The Government will be giving local authorities the power to double council tax on second homes in plans due to be announced in next week’s Queen’s Speech. The new council tax rules for second and empty homes will be introduced as part of the UK Government’s commitment to invest in local communities and drive levelling up across the country.
Maxine Denton www.devonlive.com
In Devon alone, figures presented to Devon County Council’s cabinet earlier this month showed that there were more than 11,000 homes classed as second homes. It also revealed that in October, there were 640 homes in Devon that were being charged the Empty Homes Premium as they had been empty for more than two years – 46 of them in the South Hams and 33 in West Devon.

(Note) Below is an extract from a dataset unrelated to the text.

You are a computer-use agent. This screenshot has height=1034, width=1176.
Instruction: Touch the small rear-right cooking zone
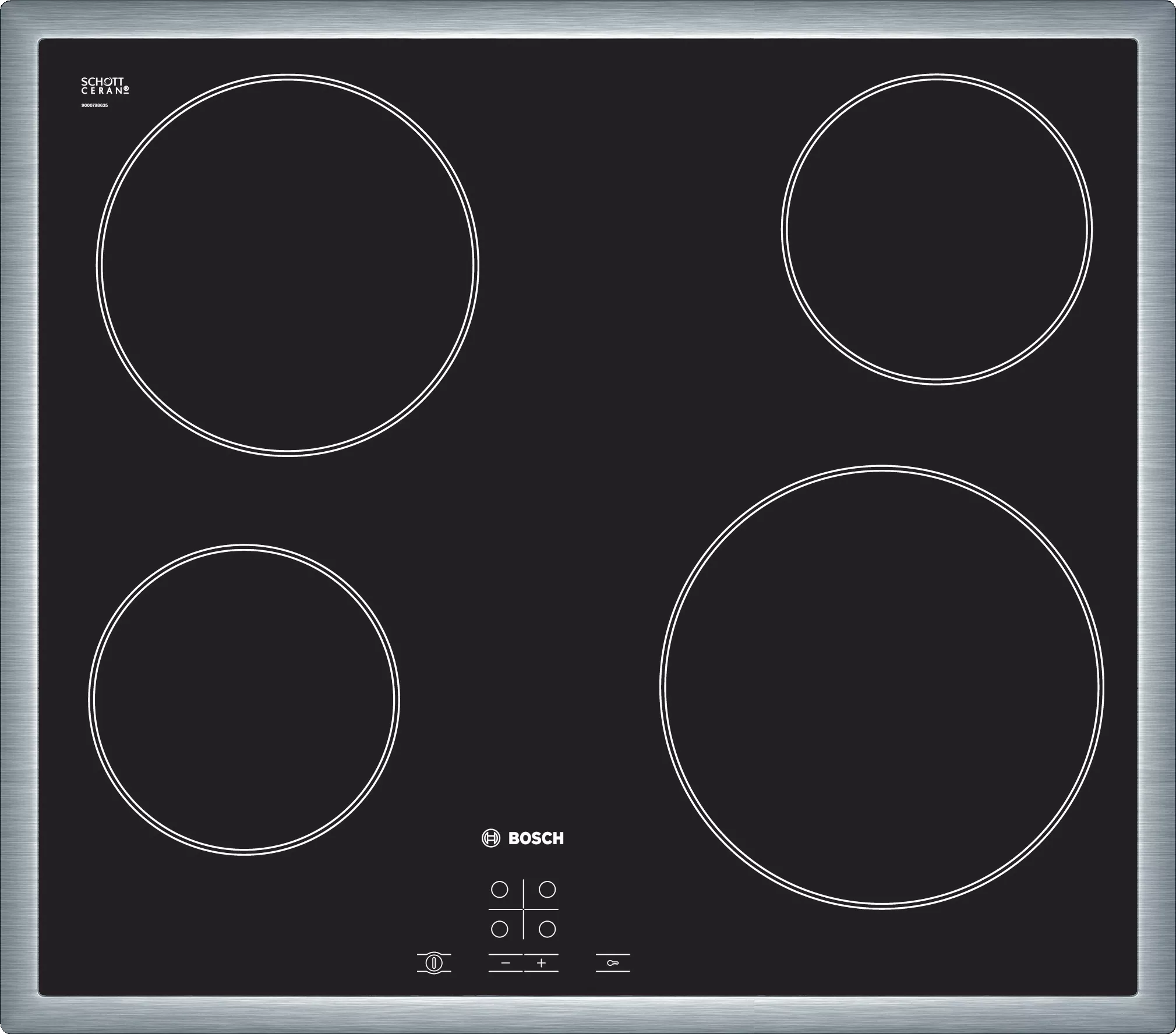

Under the new rules, English local authorities will gain ‘discretionary powers’ to levy a premium of up to 100 per cent on council tax bills for second homes that are furnished but not occupied as a sole or main residence. As well as supporting and improving services, this extra funding could be used to help ensure council tax is kept low for local residents.
Other homes simply left empty could also see the standard council tax rate doubled after 12 months – as opposed to two years at present. It is thought that the move will discourage owners from leaving properties vacant for a long time, while injecting money back into local areas.

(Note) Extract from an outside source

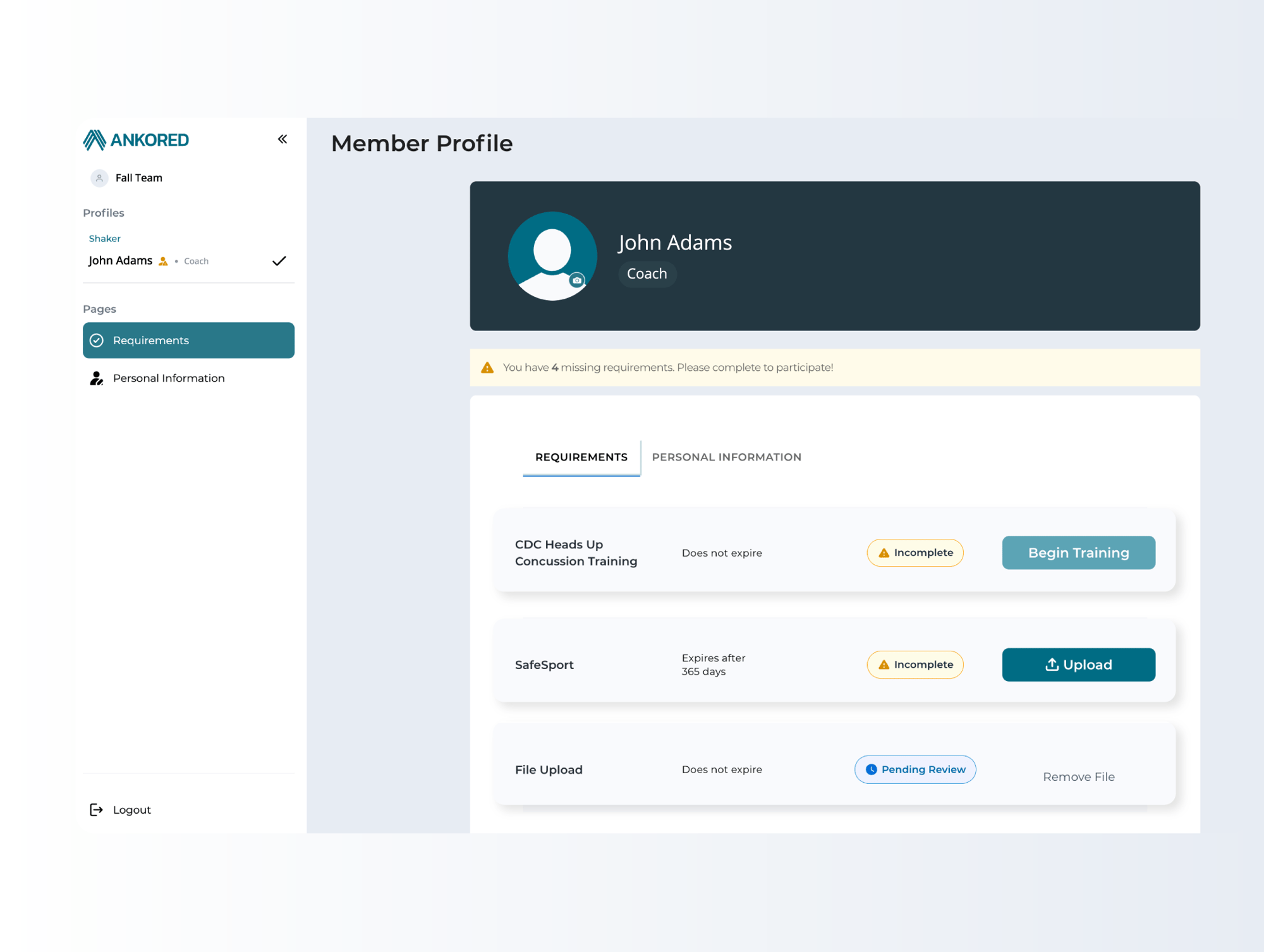Click the Fall Team avatar icon
The height and width of the screenshot is (952, 1264).
tap(99, 178)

In addition to having the power to apply greater premiums at a level of their choice, Local Authorities will have flexibility on how to spend the funds raised and can decide to prioritise keeping council tax bills low for local households. This will help with plans to deliver affordable housing, social care and children’s services.

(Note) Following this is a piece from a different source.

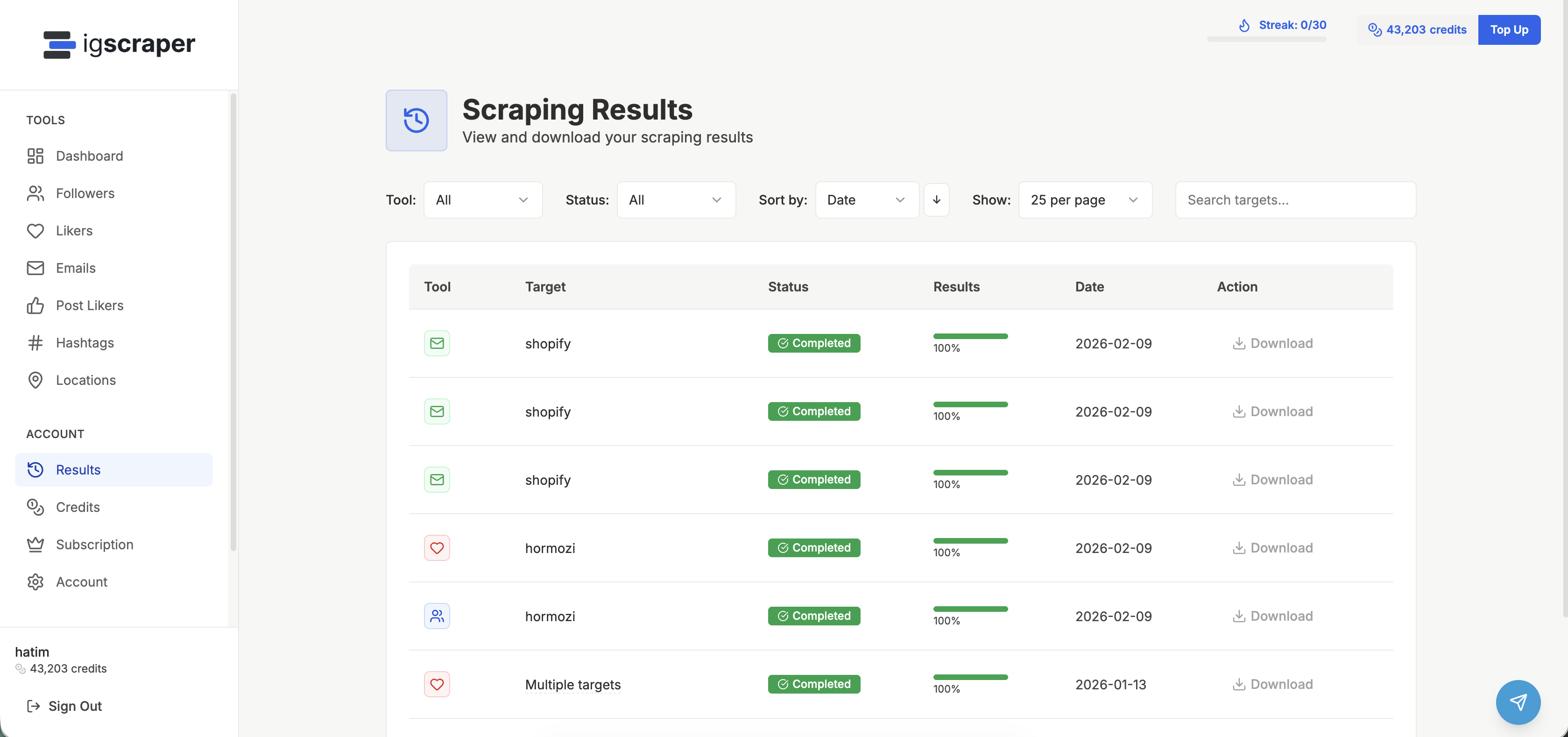Open the Subscription page in the sidebar

click(95, 544)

Both West Devon and South Hams councils have declared housing a crisis. Due to a number of factors, including the lack of rented accommodation which is available for longer than six months, an excessive rise in house prices due to second home-owners, the conversion of properties to Airbnb’s and people moving into the District since the pandemic. South Hams District Council last Autumn said it has no choice but to declare a Housing Crisis.
West Devon councillors in February heard that house prices in the borough are the least affordable in Devon with average housing costs at over 12 times the average salary. An almost complete lack of long term rented accommodation was highlighted as one of the leading problems contributing to the crisis alongside the increasing trend for people to move to the area from urban locations.